One of the big three taxes has to rise: either income tax, National Insurance (NI) or VAT. The big problem facing Rachel Reeves is that Labour's election manifesto promised not to touch any of them.
When politicians break promises, voters are merciless. They don't forgive being lied to.
As I've pointed out before, Reeves has told at least a dozen whoppers, and expected us to swallow all of them. The bond market is also choking on them.
Crucially, she lied that hiking employers' NI didn't break the manifesto pledge not to hike taxes on "working people", when in practice businesses passed on the cost in the shape of lower wages and higher prices.
Now she's preparing the biggest lie of all. And this time, it's pensioners who'll pay the price. They'll never forgive her if she presses ahead.
Pensioners don't pay NI, but that could change in November as Reeves is being exhorted to haul retirees into the taxman's net for the first time.
Labour's favourite think tank, the Resolution Foundation, is pushing it hard. And that's a real worry.
A left-wing entryist cabal from the foundation has seized command of party policy. Incredibly, its former boss Torsten Bell is the man writing the Budget, rather than Reeves herself.
He'll be taking advice from another Resolution Foundation stooge, Dan Tomlinson. He's just been appointed Treasury secretary.
Former Resolution Foundation trustee, Baroness Minouche Shafik, is now advising Keir Starmer directly and will have her own input to make.
The Resolution Foundation's NI plan is a neat trick. Cut the main NI rate from 8% to 6%, but bolt the difference onto income tax instead.

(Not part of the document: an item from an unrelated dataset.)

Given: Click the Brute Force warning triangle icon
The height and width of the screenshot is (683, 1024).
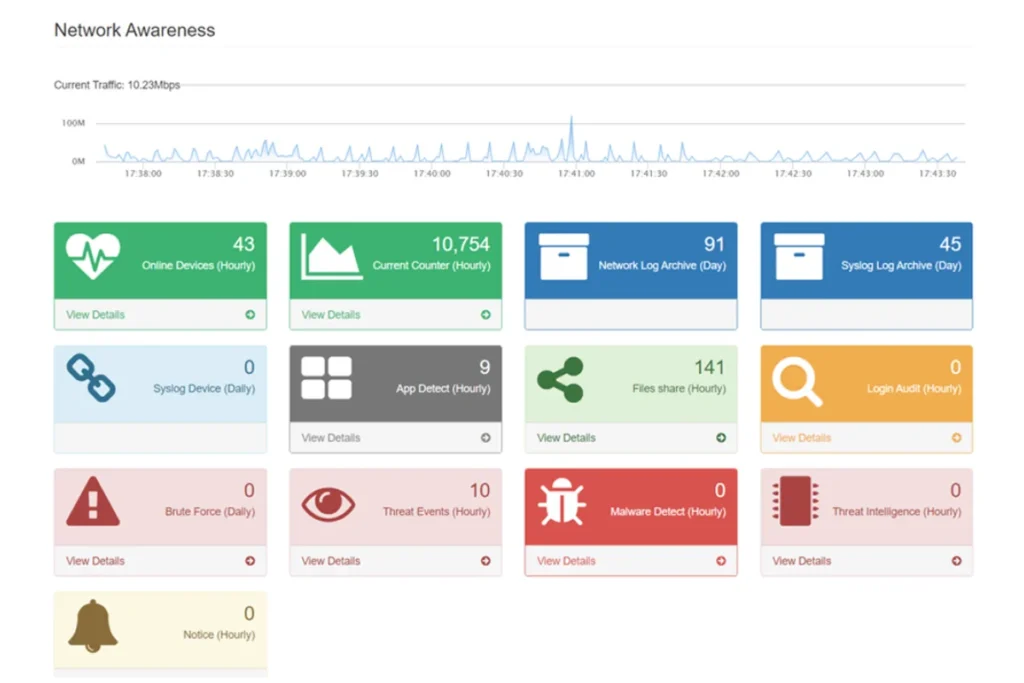Looking at the screenshot, I should click(92, 503).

That way, millions who don't pay NI, chiefly pensioners, buy-to-let landlords and the self-employed, would suddenly be caught. The Foundation reckons its cunning ruse would hand Reeves £6billion a year.
This clever fiddle would let the Chancellor claim she hadn't broken her manifesto promise not to raise NI, while still pocketing the money. Or so they all hope.

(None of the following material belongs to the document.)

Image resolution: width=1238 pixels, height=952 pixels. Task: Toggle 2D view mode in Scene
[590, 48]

Voters won't fall for it though. Pensioners in particular have seen these games played before. They understand how Westminster works, and they remember.
The Resolution Foundation's toxic plan has been carefully designed to let Reeves say Labour is keeping its word. In reality, it would amount to hiking income tax by stealth, because 8.7million pensioners would see their bills rise by 2p in the pound.

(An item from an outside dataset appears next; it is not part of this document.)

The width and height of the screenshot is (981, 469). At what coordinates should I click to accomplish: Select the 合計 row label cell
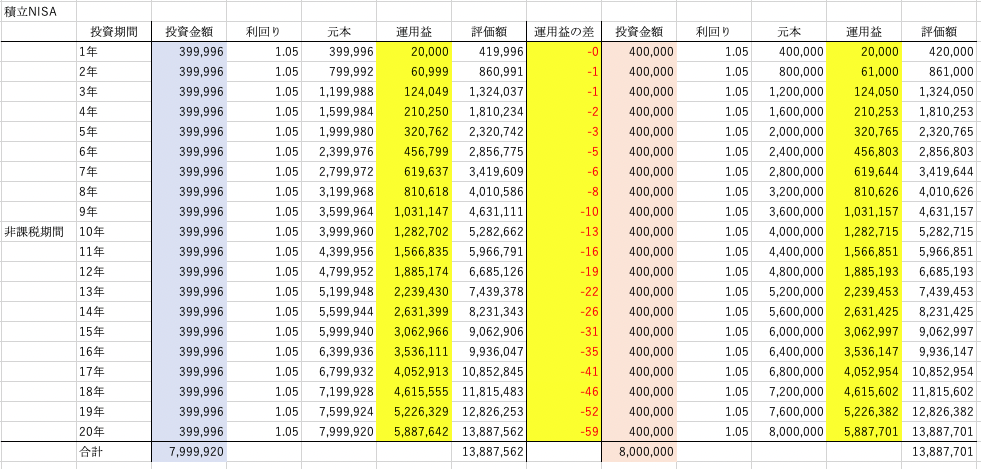point(113,453)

Resolution Foundation is no neutral player. Its former bosses and researchers have burrowed into the Treasury, feeding ideas directly into policy. Reeves has already implemented its plans for inheritance tax and capital gains tax.
This is another one, only bigger.
Reeves could take the honest route and admit she has to raise income tax. That would at least be straight with voters. But honesty has never been her instinct.
If she adopts the Resolution Foundation's NI wheeze, she'll claim she's stayed true to the manifesto. Pensioners won't buy it though.
They'll be hit hardest. Once stung, they'll never forget being cheated like this. And they won't forgive Labour.